The Schwartz-Fox Blues Crusade's' "Sunday Morning Revival"
In the early '70s, the James Gang -- a Cleveland-based power trio fronted by guitarist-singer Joe Walsh -- were, with Mountain, the state of the art in American hard rock. But back when we were trying to cop licks off of Yer Album and Rides Again, we terrible tyros who teethed on Cream, the Jeff Beck Group, and Jimi Hendrix would never have guessed that James Gang was actually bearded, bespectacled drummer Jim Fox's band. Or that they'd made their initial impact as a Yardbirds-obsessed five-piece, built around the fiery guitar stylings of Glenn Schwartz, a slightly older (born in the same year as John Lennon) Army vet who'd absorbed the innovations of Clapton, Beck, and Hendrix while stationed in Europe. James Gang musos were also regulars on the fertile jamming scene that existed in Cleveland's bohemian enclave, University Circle. As a result of this interchange, Schwartz briefly occupied the lead guitar chair in Clevo's answer to the Paul Butterfield Blues Band -- the Mr. Stress Blues Band -- while still playing with James Gang.
In the spring of 1967, Fox was approached by a patron to record a blues album. One Sunday morning in May, following a long night of gigging (shades of A Session with the Remains), Schwartz and Fox entered a studio in downtown Cleveland along with James Gang bassist Tom Kriss, his guitarist brother Rich Kriss, singer-harpman Bill "Mr. Stress" Miller and his band's pianist Mike Sands to record a selection of tunes that remained tantalizingly unreleased for years. Estimable indie Smog Veil found the tapes and is releasing them as the latest entry in their CLE-focused "Platters du Cuyahoga" series (which also includes a worthy Mr. Stress document, Live at the Brick Cottage 1972-1973). Painstakingly researched, in-depth liner notes from Boston-based muso-scribe Nick Blakey tell the story. (Somebody -- Ugly Things? Case Western Reserve University Press? -- puh-leeze give this guy a contract to write a book about the Cleveland underground!)

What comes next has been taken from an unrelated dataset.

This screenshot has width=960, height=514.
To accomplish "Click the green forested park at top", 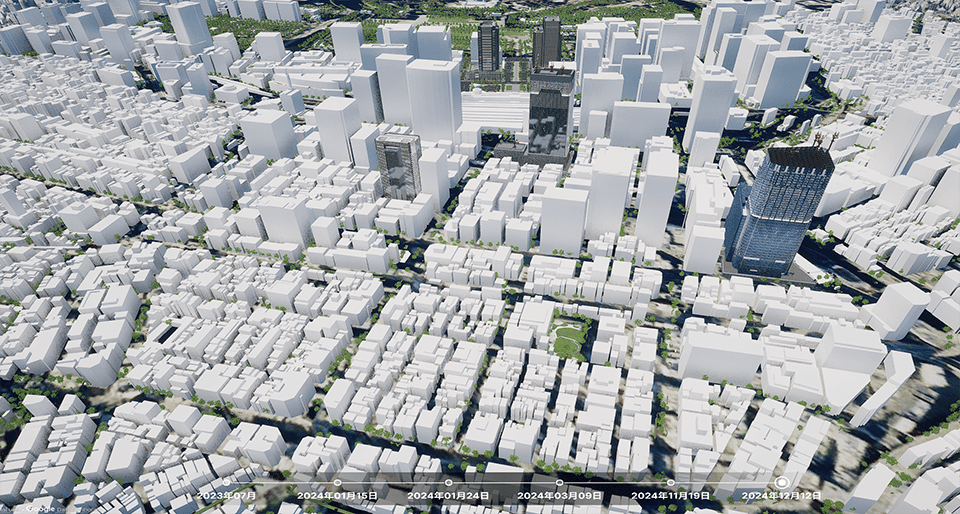I will tap(600, 10).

The sound here is young hotshots using blues forms as their vehicle to mature from Brit Invasion copyism to a nascent midwest rock aesthetic. Miller and Sands are the real bluesmen here, but the Fox-Kriss rhythm section explodes with a crackling energy no pocket can contain. The James Gang recruited Schwartz because they wanted an axe-slinger who could sustain a note like Jeff Beck, and his scorching tone here relies on stinging treble and throaty distortion. Under this treatment, "Baby Please Don't Go" throbs with the same rhythmic insistence that the Nashville Teens gave "Tobacco Road," while the version of "Dust My Broom" shows the influence of the Yardbirds' Beck-era Elmore James homage, "Nazz Are Blue."
A scant six months after the session, Schwartz decamped for the West Coast, leaving his former student Walsh to fill the slot he'd vacated in James Gang. He recorded three albums with Pacific Gas & Electric (of "Are You Ready" fame) before returning to Ohio and languishing for a decade in a religious cult (although he never stopped playing). Since '79, he's gigged with his brother, bassist Gene, in the Schwartz Brothers Band. In February of this year, Schwartz and Walsh cut a record in Nashville with Black Key Dan Auerbach's side band, the Arcs, then appeared with the band at this year's Coachella festival. The release of Sunday Morning Revival closes the circle, allowing non-Ohioans to finally experience what '60s Cleveland scene vets have known for years. Further "Platters du Cuyahoga" releases by Pere Ubu founding member Allen Ravenstine and electronic improv experimentalists Hy Maya are scheduled to follow.